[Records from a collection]
======

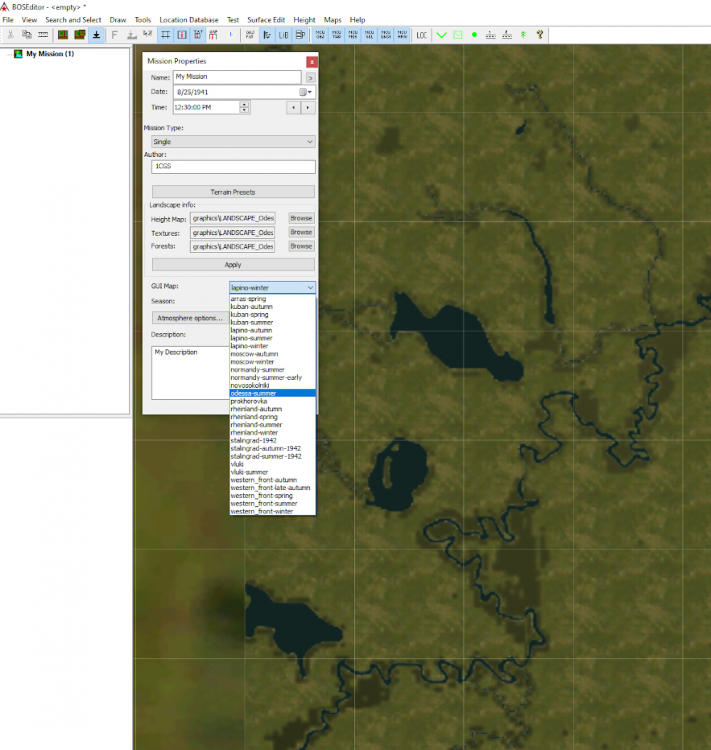Click the LOC toolbar icon
The height and width of the screenshot is (750, 711).
[422, 35]
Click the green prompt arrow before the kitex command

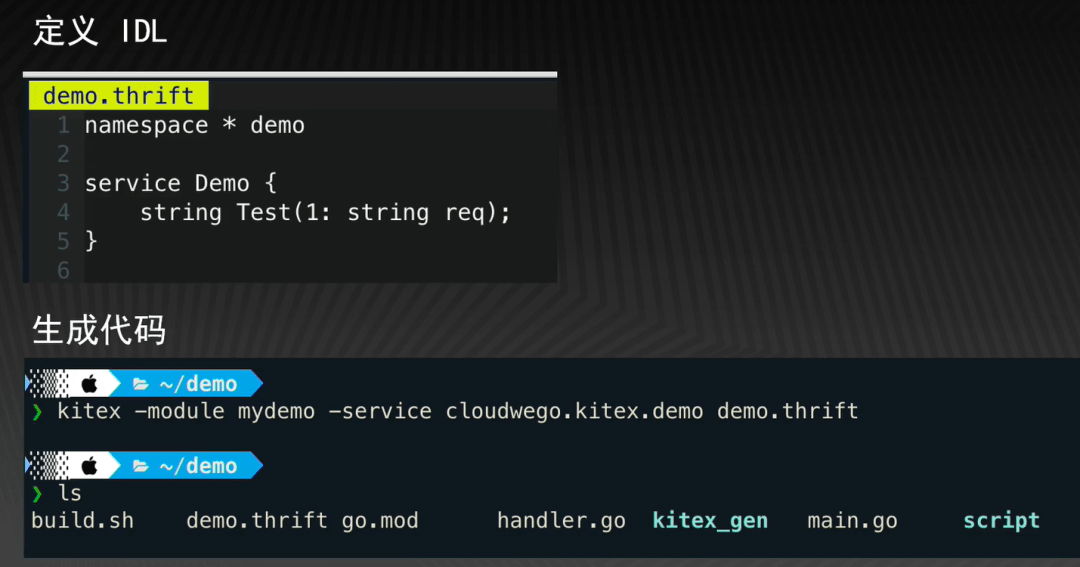[x=37, y=412]
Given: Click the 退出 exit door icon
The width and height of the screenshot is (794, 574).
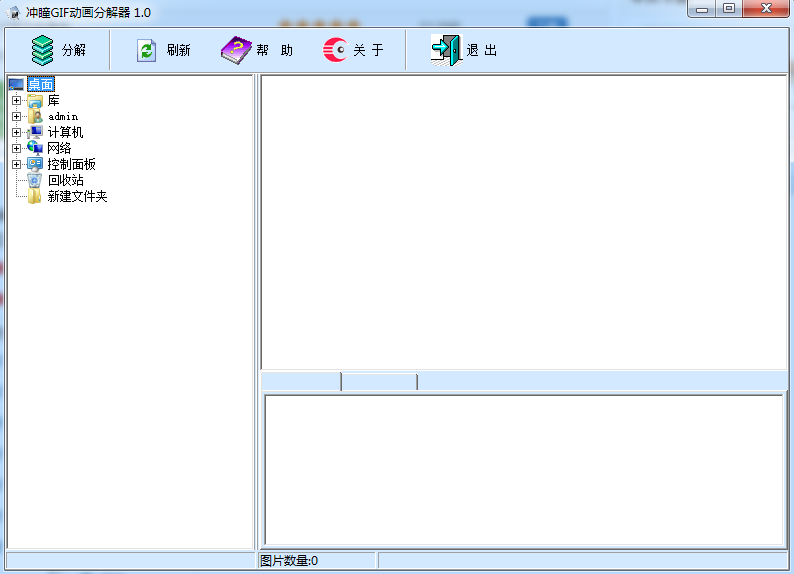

======

## [What you need to do]
Retype every line of the data above exactly as it appears, but leave the pictures out.

## [Expected answer]
Click the LOC toolbar icon
The height and width of the screenshot is (750, 711).
[422, 35]
Click the green prompt arrow before the kitex command

[x=37, y=412]
Given: Click the 退出 exit door icon
The width and height of the screenshot is (794, 574).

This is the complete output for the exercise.